Let's start by looking at so first:

So is used before an adjective for emphasis (to make the statement stronger).

Let’s compare these sentences:

so + adjective

The soup is hot. The soup is so hot.

Let's now look at too:

John is too tall.

Too is used for emphasis also, but it means ‘more than needed’ or ‘more than enough.’

It is used to show that something is bad (negative) or that something is over the desired limit.

Take a look at these ideas:

John is so tall. He plays basketball well. (His tallness is not a bad thing)

John is too tall. He cannot sit comfortably on an airplane. (His tallness is a bad thing)

The second sentence means that he is very tall and that is a bad thing. His height is over the limit. He is 2 meters tall. Therefore he cannot fit on an airplane. John is too tall.

Following these rules, we still come across sentences that are similar in meaning. For example:

It’s so hot today. Let’s stay inside. (very hot)

It’s too hot today. Let’s stay inside. (there is too much heat so we cannot go outside)

____________________

**Problem details:**
Please continue the text on "so" and "too" from where it stops. The lines further down have nothing to do with this.

**Recorded data:**
____________________

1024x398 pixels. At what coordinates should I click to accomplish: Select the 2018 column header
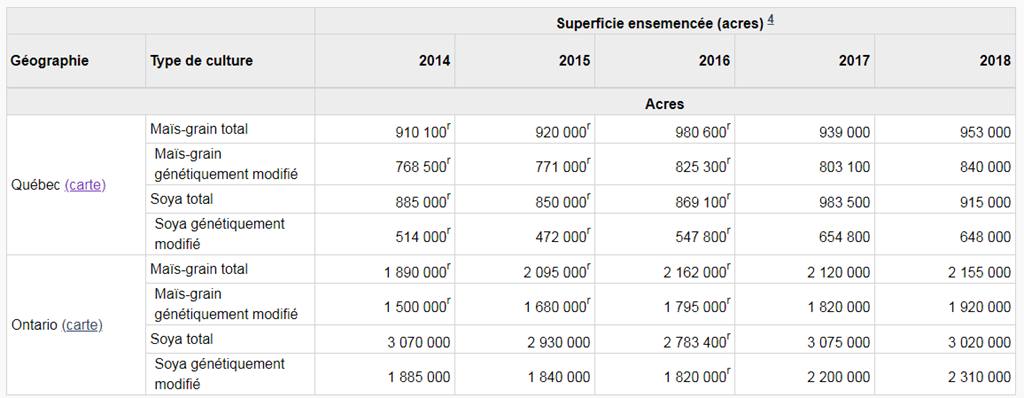(x=995, y=61)
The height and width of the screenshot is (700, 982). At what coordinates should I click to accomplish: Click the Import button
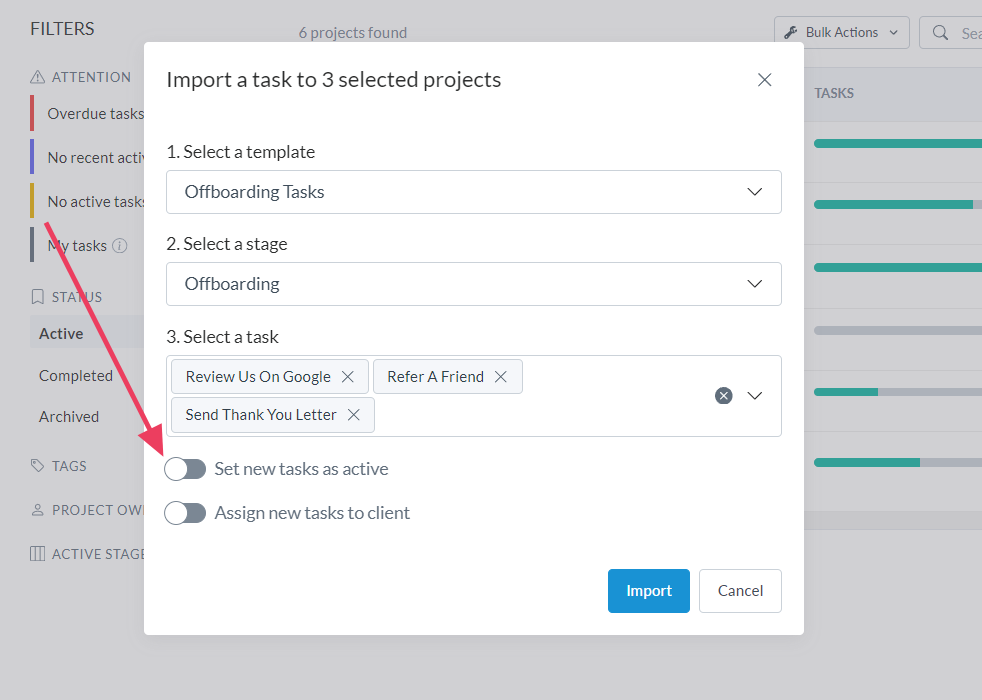pyautogui.click(x=648, y=591)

____________________

**Final result:**
Both of these sentences are correct and work well in this situation. In many situations though, one word is more suitable than the other. Look at this example:

The camera was ___ expensive, but I bought it.

The camera was ___ expensive. I didn’t buy it.

What’s the answer for #1?

So is the best answer. Why? If it were too expensive, then you couldn’t have bought it. It would be over the limit of the money you had (unless you had a credit card). The camera was so expensive (very expensive), but you bought it. The price was within your limits.

What’s the answer for #2?

Too. The price was too high. You didn’t have enough money. Therefore, you could not buy it. You could use ‘so’ here to mean it was very expensive. But if you want to express that the price was higher than you could afford, use too expensive.

In your examples

  1. It's a nice book but it's 'too' expensive. I'm not going to buy it.

  2. I would buy it if it weren't 'so' expensive."

you are expressing that

  1. you feel the price of the book is more than you can afford or want to pay for it.
  2. you would buy the book if you could afford it or if or it fitted your perception of value for money.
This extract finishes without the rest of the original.